> [WORK INSTRUCTIONS]
Reproduce every entry exactly and leave its pictures out.

:::

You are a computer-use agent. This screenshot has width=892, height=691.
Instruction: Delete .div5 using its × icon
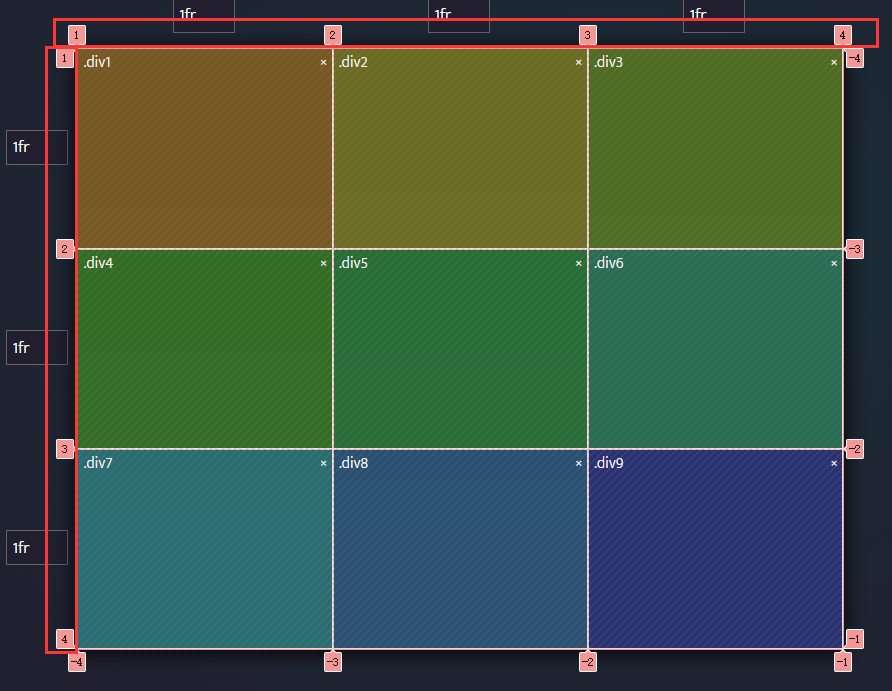(x=578, y=263)
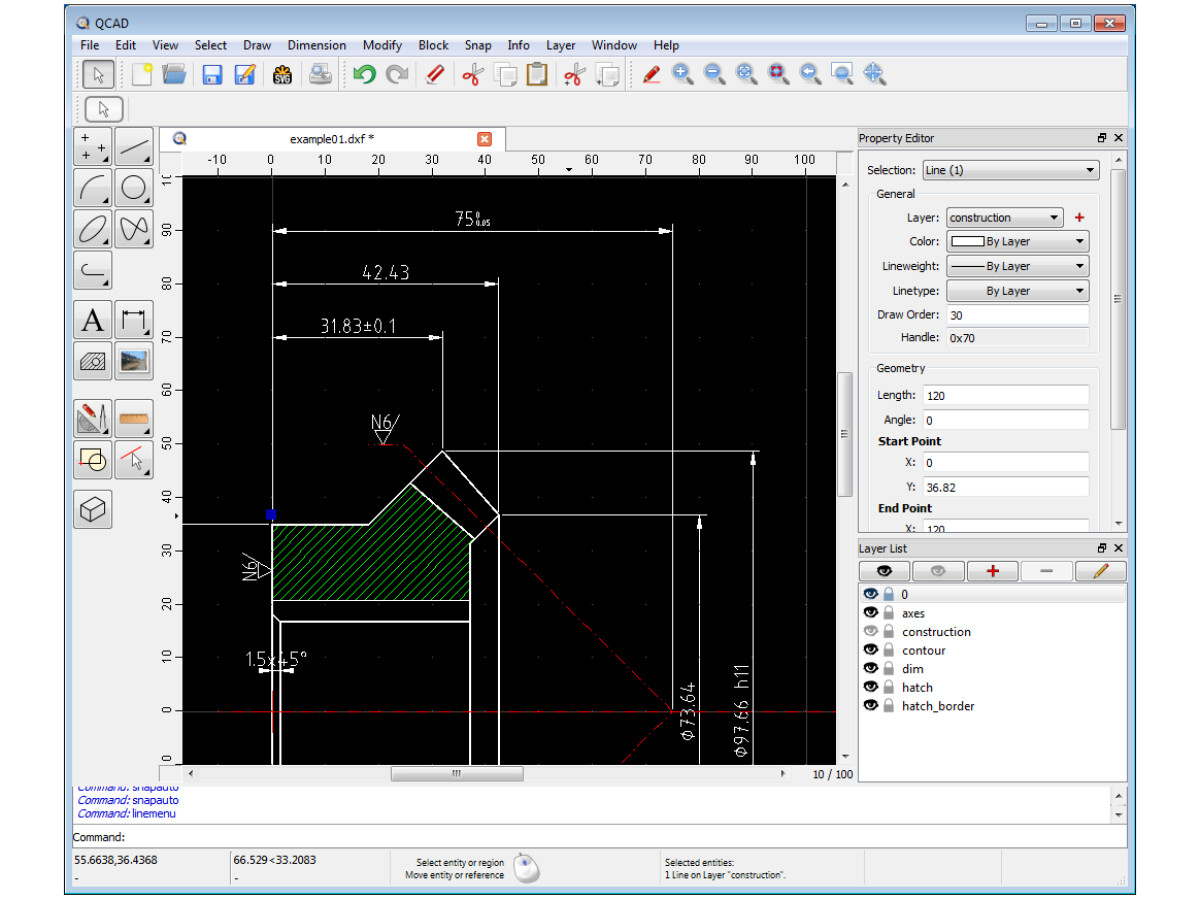Hide the hatch layer
Viewport: 1200px width, 900px height.
pos(871,687)
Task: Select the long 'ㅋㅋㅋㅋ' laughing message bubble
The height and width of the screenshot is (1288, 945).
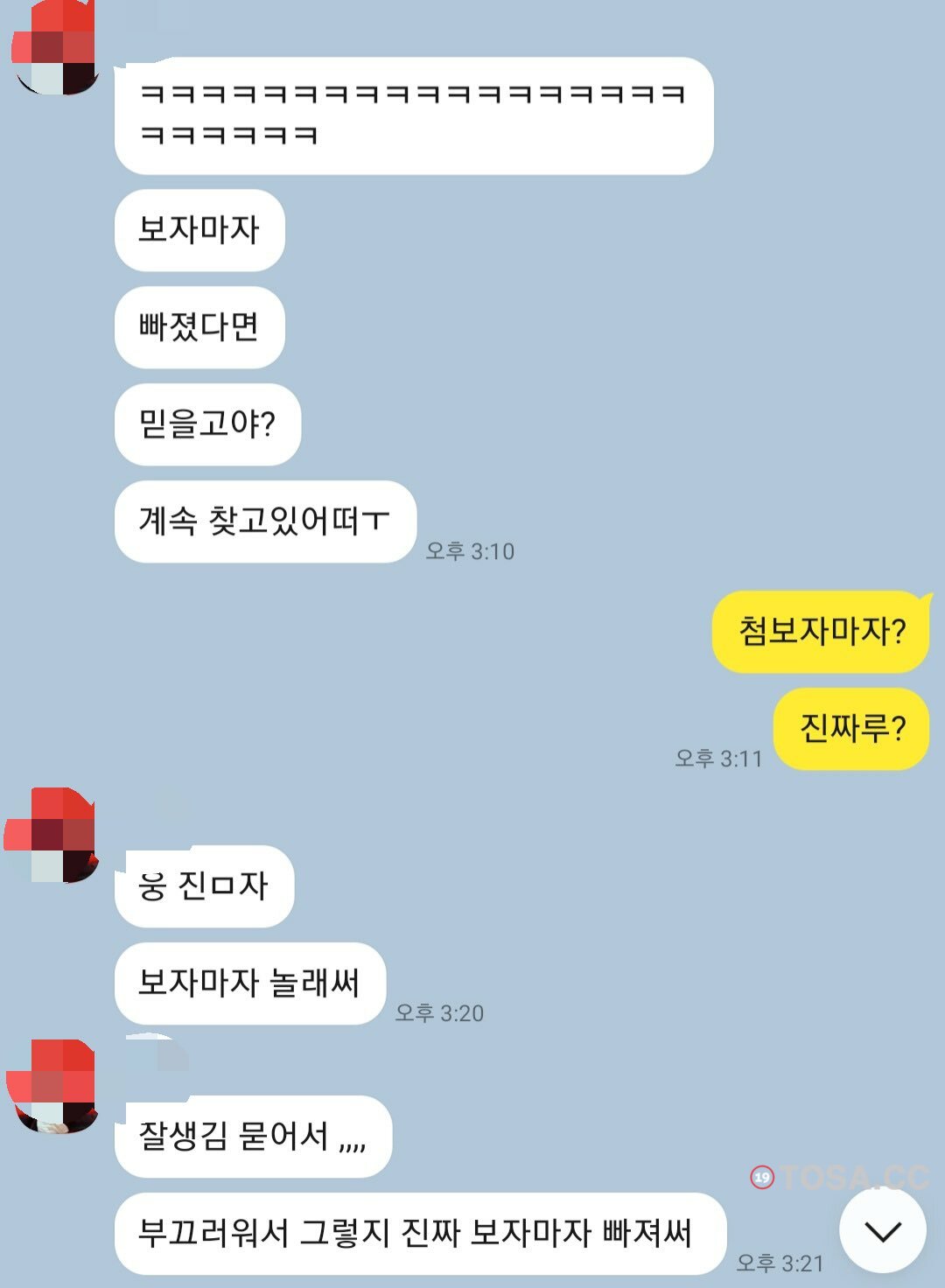Action: click(x=414, y=116)
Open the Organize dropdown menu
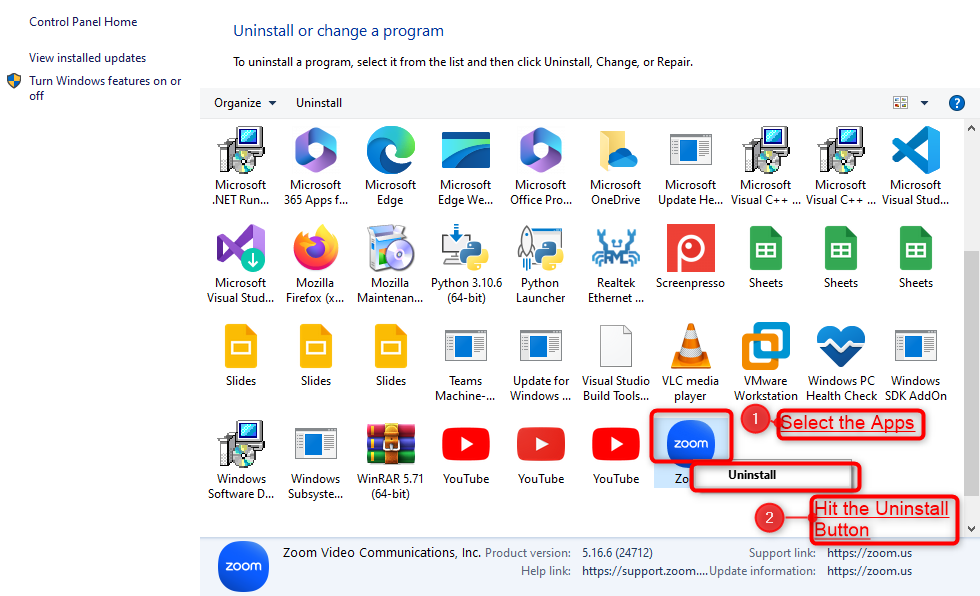980x596 pixels. 245,103
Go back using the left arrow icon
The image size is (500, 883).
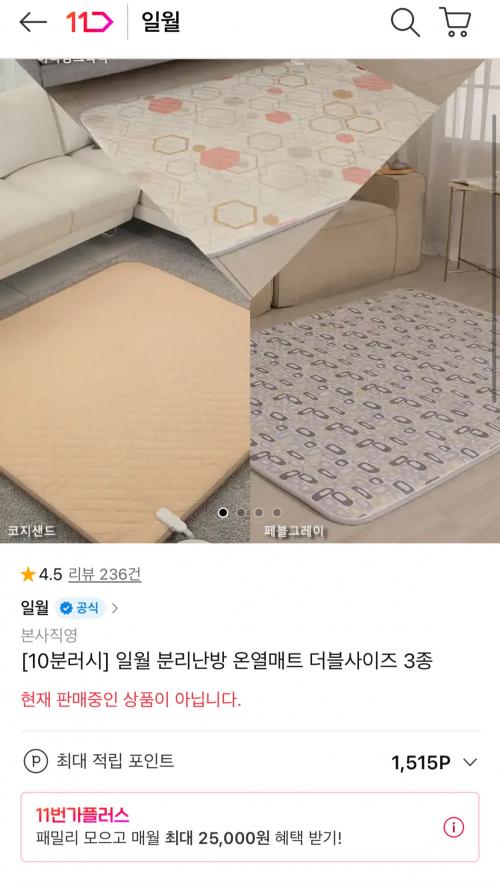[33, 23]
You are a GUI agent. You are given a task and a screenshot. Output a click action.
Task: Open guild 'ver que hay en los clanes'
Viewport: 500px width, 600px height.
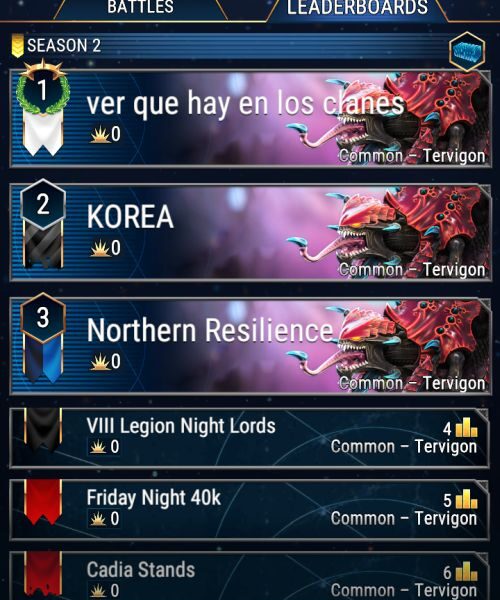250,119
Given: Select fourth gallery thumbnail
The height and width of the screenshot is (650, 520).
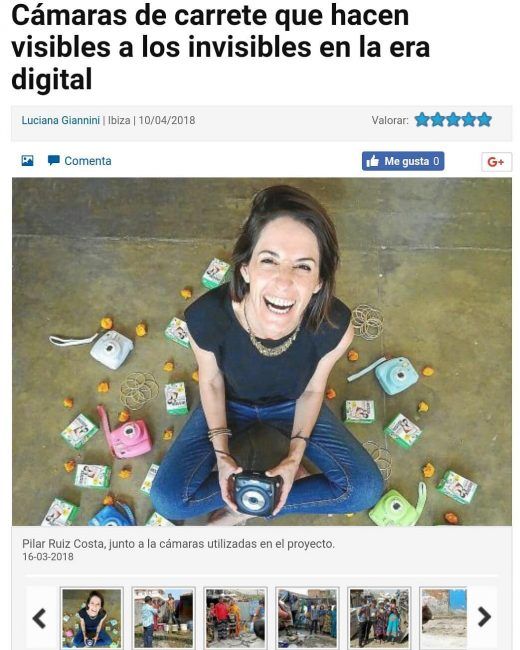Looking at the screenshot, I should 307,618.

:::

> [RESULT]
You are a computer-use agent. This screenshot has width=892, height=691.
Instruction: Delete .div5 using its × icon
(x=578, y=263)
Hide the hatch layer
Viewport: 1200px width, 900px height.
pos(871,687)
Task: Select the long 'ㅋㅋㅋㅋ' laughing message bubble
The height and width of the screenshot is (1288, 945).
Action: click(x=414, y=116)
Open the Organize dropdown menu
980x596 pixels. 245,103
Go back using the left arrow icon
The image size is (500, 883).
[33, 23]
You are a GUI agent. You are given a task and a screenshot. Output a click action.
Task: Open guild 'ver que hay en los clanes'
Viewport: 500px width, 600px height.
250,119
Given: Select fourth gallery thumbnail
The height and width of the screenshot is (650, 520).
Looking at the screenshot, I should 307,618.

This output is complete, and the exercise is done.